Re: rdfms-literal-is-xml-structure: Why? from Dan Connolly on 2001-07-12 (w3c-rdfcore-wg@w3.org from July 2001)

From: Dan Connolly <connolly@w3.org>
Date: Thu, 12 Jul 2001 00:58:45 -0500
To: Ron Daniel <rdaniel@interwoven.com>
CC: Dave Beckett <dave.beckett@bristol.ac.uk>, RDF Core <w3c-rdfcore-wg@w3.org>
Message-ID: <3B4D3C95.9D87F9FA@w3.org>
Ron Daniel wrote:
> 
> Dan Connolly raised this issue, stating it as:
> 
>    A statement with a parseType of 'Literal' has as its object
>    an XML structure, not a simple string. For example, the first
>    character of the literal <foo>bar</foo> is not '<'.
> 
> This is an interesting suggestion. It raises several questions.
> I'll confine myself to one (at least for now)...
> 
> 1) What evidence is there that this was the intent of the
> M&S 1.0 specification?

Er... this looks like pretty direct evidence:

[[[
If the
     content of E contains no XML markup or if parseType="Literal" is
specified in the start tag of E then v is the
     content of E (a literal).
]]]

--        Resource Description Framework (RDF) Model and Syntax
Specification
http://www.w3.org/TR/1999/REC-rdf-syntax-19990222/
Wed, 24 Feb 1999 14:45:07 GMT


E referes to an XML element in that bit of the spec.
The content of an XML element isn't (in general) a string; it's
a sequence of data characters and/or elements, PIs, and comments:

[[[
Content of Elements

         [43]   
              content
                         ::=   
                            CharData? ((element | Reference | CDSect |
PI | Comment)
                            CharData?)*
]]]

--        Extensible Markup Language (XML) 1.0 (Second Edition)
http://www.w3.org/TR/REC-xml#dt-content
Thu, 05 Oct 2000 12:19:51 GMT


Let's take this example from the RDF spec:

-------------
In the following example, the value of the Title property is a literal
containing some MATHML markup.


  <rdf:Description
    xmlns:rdf="http://www.w3.org/1999/02/22-rdf-syntax-ns#"
    xmlns:dc="http://purl.org/metadata/dublin_core#"
    xmlns="http://www.w3.org/TR/REC-mathml"
    rdf:about="http://mycorp.com/papers/NobelPaper1">

    <dc:Title rdf:parseType="Literal">
      Ramifications of
         <apply>
        <power/>
        <apply>
          <plus/>
          <ci>a</ci>
          <ci>b</ci>
        </apply>
        <cn>2</cn>
      </apply>
      to World Peace
    </dc:Title>
    <dc:Creator>David Hume</dc:Creator>
  </rdf:Description>
-------------

what do you suggest is the value of the dc:Title (sic) property?
I suggest it's a structured thing, ala the XML infoset
or XPath data model; it's got some characters, a
mathml:apply element, and some more characters. No?
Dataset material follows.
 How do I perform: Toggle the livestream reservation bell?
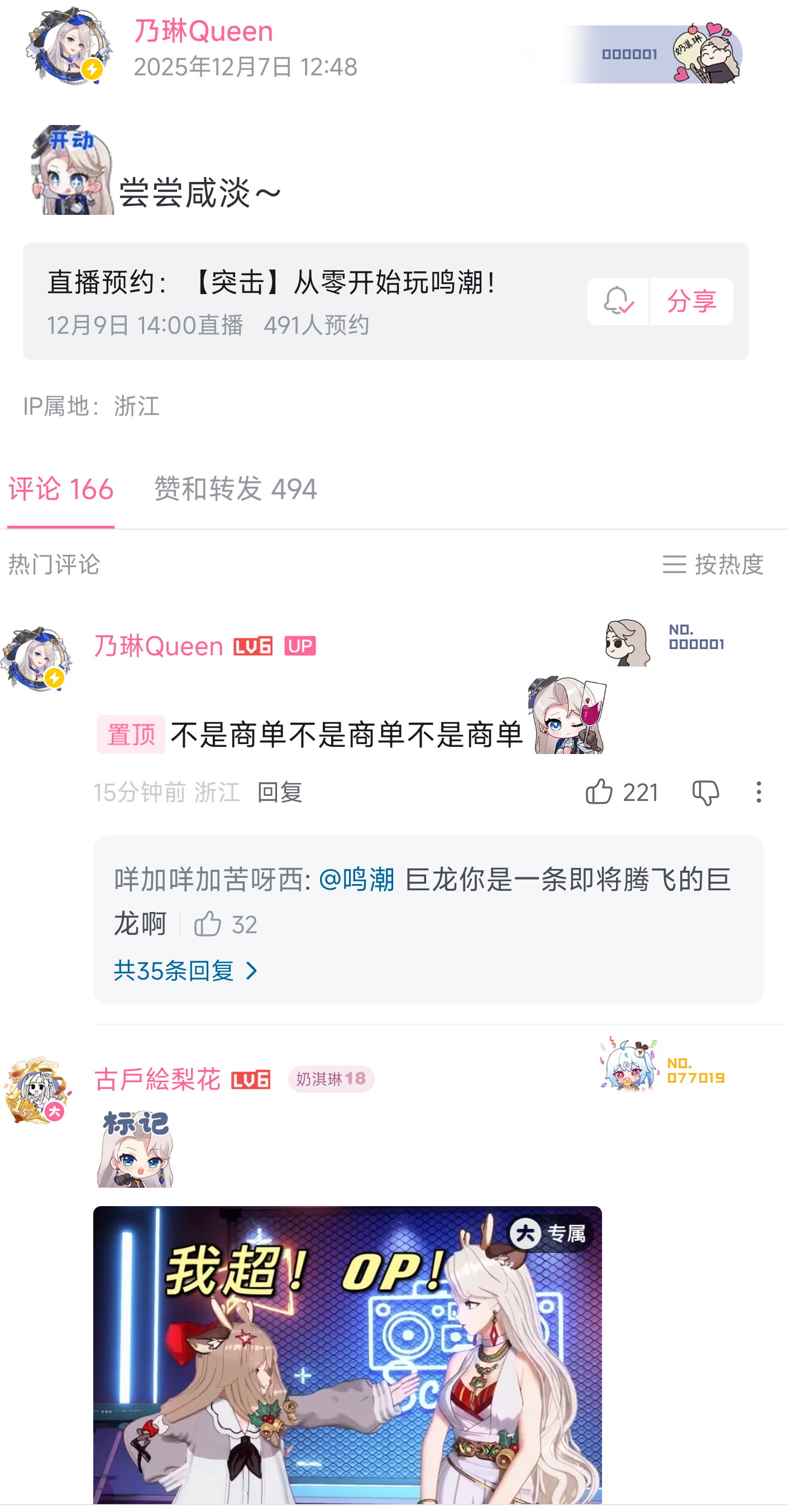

> Searching through the archives of the w3c-rdf-syntax-wg
> list for 'infoset' turns up VERY few messages.

The infoset hardly existed then.

> Re-reading those messages, IMHO, supports a very different
> interpretation of the WG intent - that parseType="Literal" was a
> stop-gap measure to let us deal with embedded XML content through
> the simple expedient of turning off RDF parsing of that content.
> In fact, the phrase "generates no tuples" is used in the emails
> above in a manner that seems to indicate that the WG wanted to
> completely ignore the content and markup in the Literal, and treat it
> as a simple string. Later applications might do something with the
> markup.

I could live with encoding the structured thing as a string
provided
	(1) namespace info isn't lost; in the example above,
	the resulting string must capture the namespace
	name associated with <apply/> etc.

	(2) it remains distinguishable from a string that
	happens to have the same characters.

i.e. I'm OK with "delaying" the parsing, so long as we don't
lose information.


> If that is the case, then the clarification document can't say
> that M&S 1.0 requires the generation of tuples for the infoset of
> the embedded content. That seems the opposite of the intent.
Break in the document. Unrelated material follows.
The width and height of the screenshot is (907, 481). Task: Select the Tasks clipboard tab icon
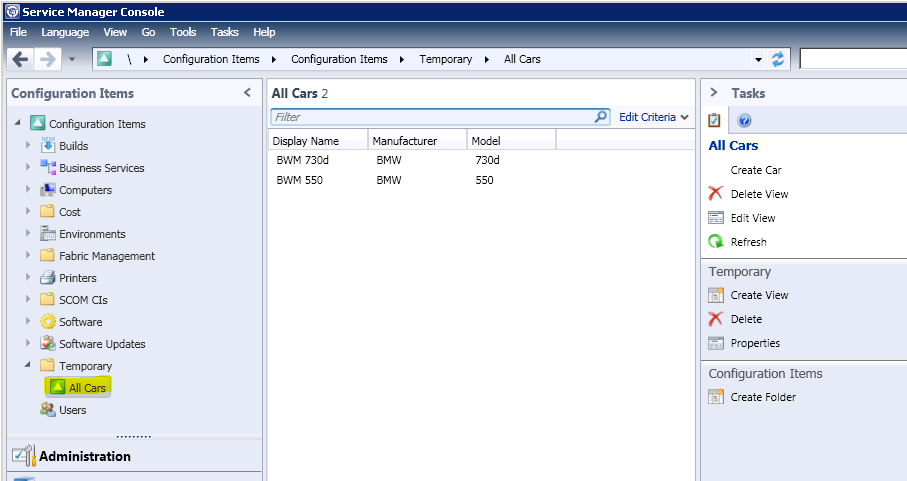click(715, 121)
I agree that M&S 1.0 doesn't give the URIs of the relevant
properties, so it would be more than clarification to specify them.

But this seems like another bug in the spec: "anybody can
say anything about anything; but if you want to give the language
of a Literal or model the structure of XML content, don't use
RDF properties to do it!" I don't think that was the intent.

> Dan's suggestion could be within the scope of a 2.0 revisitation
> of M&S, but clearly seems to exceed our chartered tasks.
> 
> (At that time, there may be an approach we can take which reconciles
> the views. We might say that in 1.0, a Literal is just a String,
> but that in 2.0, we have some extra info in the model so that
> we not only have the string, we have a URI for it. (We should also
> agree on just what those URIs are). That URI can be used as the
> subject for all sorts of statements. We could use it in statements
> which have a predicate called something like 'rdf2:hasInfoset'. The
> rest is left as an exercise for the future.)
> 
> But for now, I think that as far as RDF 1.0 processors are concerned,
> Literals are just strings, and the first character of a string
> like "<foo>bar</foo>" would be '<'.

As long as we somehow distinguish
	<prop parseType="Literal"><foo>bar</foo></prop>
from
	<prop>&lt;foo&gt;bar&lt;/foo&gt;</prop>

-- 
Dan Connolly, W3C http://www.w3.org/People/Connolly/
Received on Thursday, 12 July 2001 01:58:56 UTC